--- Start Given passage ---

Carry on inflating?

Yesterday’s figures for CPI price rises should have been no surprise to all those who have been following the fall and rise of the pound, quantitative easing, and UK tax policy. The distinctive policy being followed by the UK compared to most other advanced countries was always likely to produce higher inflation this summer, and has done so. Indeed, it may even be the government’s intention.

In most advanced countries including the USA prices are falling. Here they have been going up for three main reasons. The first is we are still experiencing the impact of last year’s large devaluation of the pound. We import a high proportion of our needs. It was always going to take time for the impact to come through, as suppliers ran out of more cheaply priced stocks, and as currency cover they had taken out expired.

The second is the cost of government. The UK government is on a run to get its own fees, charges and prices up. There has been no let up in the rise of Council Tax, parking charges and the like. The government is also hiking petrol and diesel tax, which will have a further effect on prices generally, as most goods in the UK are distributed by road transport.

The third is the rise of global commodity prices. This has been brought about by a combination of Chinese re stocking whilst prices are comparatively low, and speculative demand from the US and UK where quantitative easing has created more money amongst investors seeking some risky investments. Commodities have attracted some of this money.

--- End Given passage ---
--- Start Information provided ---

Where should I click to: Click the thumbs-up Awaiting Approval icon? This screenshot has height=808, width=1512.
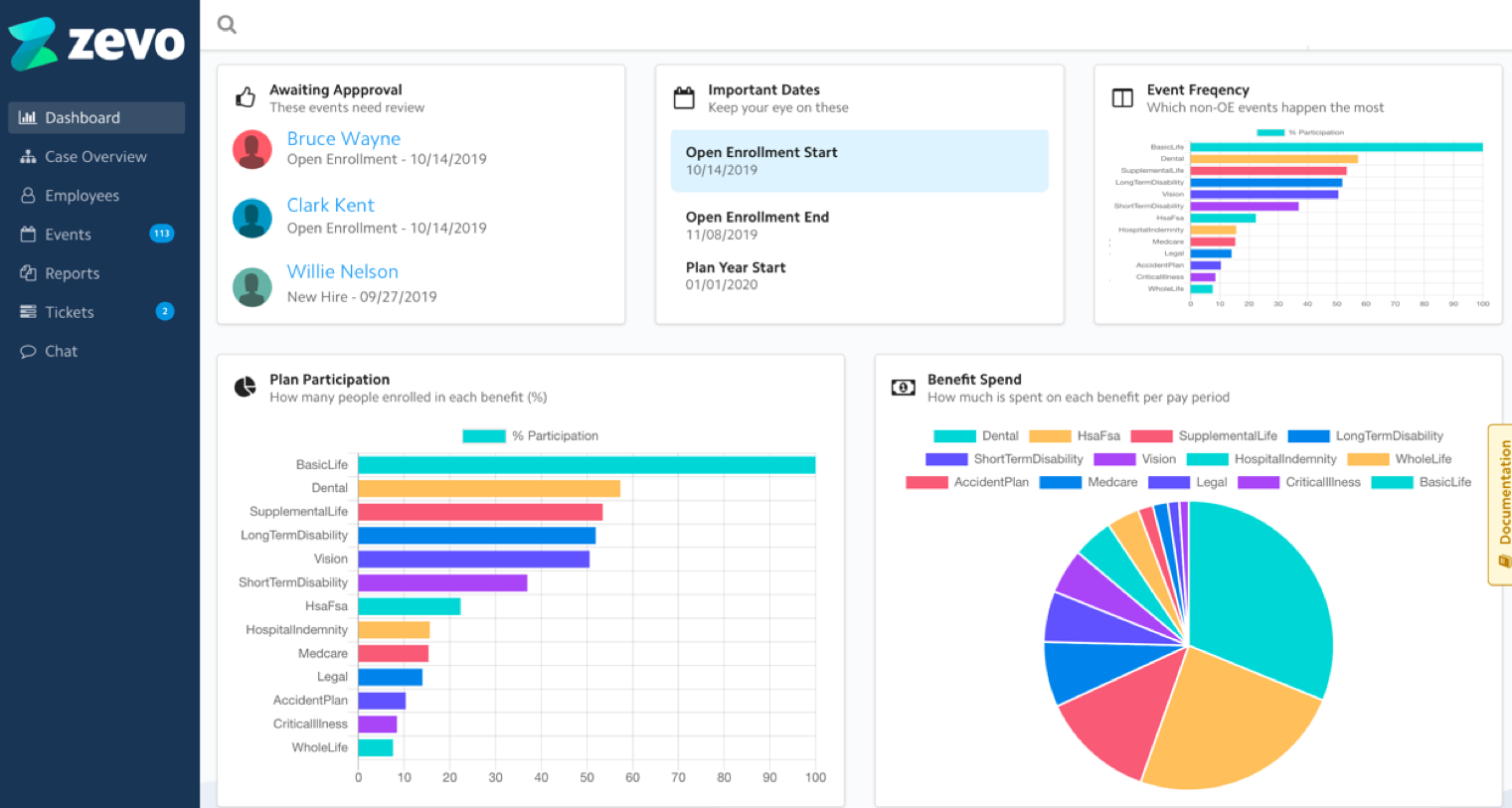click(x=246, y=97)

--- End Information provided ---

__Short problem__:
Extend the passage on UK inflation, picking up right after its final sentence about commodities drawing investor money.

__Output of the exercise__:
The Bank of England thinks CPI inflation will now take a tumble. Their recent reports have not concentrated fully on price inflation in the way the rules suggest they should. The government seems to favour quantitative easing to try to increase output and speed recovery. It now needs to explain why output has increased in Japan, Germany and France in the last quarter but fell in the UK. Have they noticed that France and Germany had no quantitative easing?

It is quite possible that CI inflation will come down a bit sometime this year, but the Bank should be more worried about future inflation prospects than it is. If the government is trying to create a little bit of inflation for fear of deflation, it should recognise that it is all too easy for a little bit to become a big bit. They should be disturbed about the different path of both output and prices in the UK to other advanced economies. The one thing that is stopping fast inflation in the UK is the poor state of the banks. Sorting out the banks more quickly might be a better policy to get things working again.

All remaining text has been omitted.